*ESTRATTO DEL TESTO:*
Può starci sicuramente che lei ha trovato in te la famiglia che le e' mancata..... ma cos'altro le manca ora che la famiglia l'ha trovata? I tradimenti sono solo un'opportunità colta o qualcosa di più? E a letto tra voi la passione com'è?


PS. Mai rinunciare ai propri sogni per un'altra persona. E se poi le cose non dovessero andare bene? Coinvolgila nei tuoi sogni.


----------



## erab (11 Dicembre 2011)

Comgl ha detto:


> Storia surreale ma purtroppo vera dei tradimenti della mia ragazza.
> Messi  insieme 5 anni fa (avevamo 23 anni), dopo 6 mesi, in vacanza nel paese natale di sua mamma, lei mi tradisce con un suo ex. La scopro immediatamente al suo ritorno, e da lì inizia a tormentarmi dicendo che per questo non prova niente, che è stata una cazzata etc etc.
> Torniamo insieme e 3 anni fa scopro per puro caso che, alla seconda occasione (4 anni fa) in cui è tornata in quel paese, mi ha tradito nuovamente con un altro suo ex. Solo che a questo giro non dico niente e la lascio in pompa magna con una lettera il giorno della sua laurea.
> Per 15 giorni non le rispondo al tel, mi arrivano 2 lettere tutti i giorni, chiamate da sua mamma a ogni ora e vedendo in questi atteggiamenti una vera volontà di cambiare, ricomincio tutto (senza ovviamente descrivervi il dolore immenso), anche perché l’amore per lei non era cambiato.
> ...


e debole sempre sarà.
la madre nevrotica, il fratello assente.... balle, i problemi veri sono altri.
le è semplicemente fatta così, prendere o lasciare.
Ti stà bene avere una compagna che ogni tanto si toglie no sfizio?


----------



## Sabina_ (11 Dicembre 2011)

erab ha detto:


> e debole sempre sarà.
> la madre nevrotica, il fratello assente.... balle, i problemi veri sono altri.
> le è semplicemente fatta così, prendere o lasciare.
> Ti stà bene avere una compagna che ogni tanto si toglie no sfizio?


Le relazioni che si vivono in famiglia creano la base di ciò che saremo, creano le nostre sicurezze e i nostri bisogni. Non sono balle, ne' giustificazioni ai tradimenti.

*DATI FORNITI:*
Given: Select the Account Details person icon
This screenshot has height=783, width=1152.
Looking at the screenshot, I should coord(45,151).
...
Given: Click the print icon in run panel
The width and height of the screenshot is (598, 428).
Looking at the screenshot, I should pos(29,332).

*LAVORO DA SVOLGERE:* Trascrivi la parte della discussione sul forum compresa tra "Può starci sicuramente" e "erab (11 Dicembre 2011)", estremi inclusi, sostituendo "sogni" con "progetti" ogni volta che compare.

*RISULTATO DELL'ESERCIZIO:*
Può starci sicuramente che lei ha trovato in te la famiglia che le e' mancata..... ma cos'altro le manca ora che la famiglia l'ha trovata? I tradimenti sono solo un'opportunità colta o qualcosa di più? E a letto tra voi la passione com'è?


PS. Mai rinunciare ai propri progetti per un'altra persona. E se poi le cose non dovessero andare bene? Coinvolgila nei tuoi progetti.


----------



## erab (11 Dicembre 2011)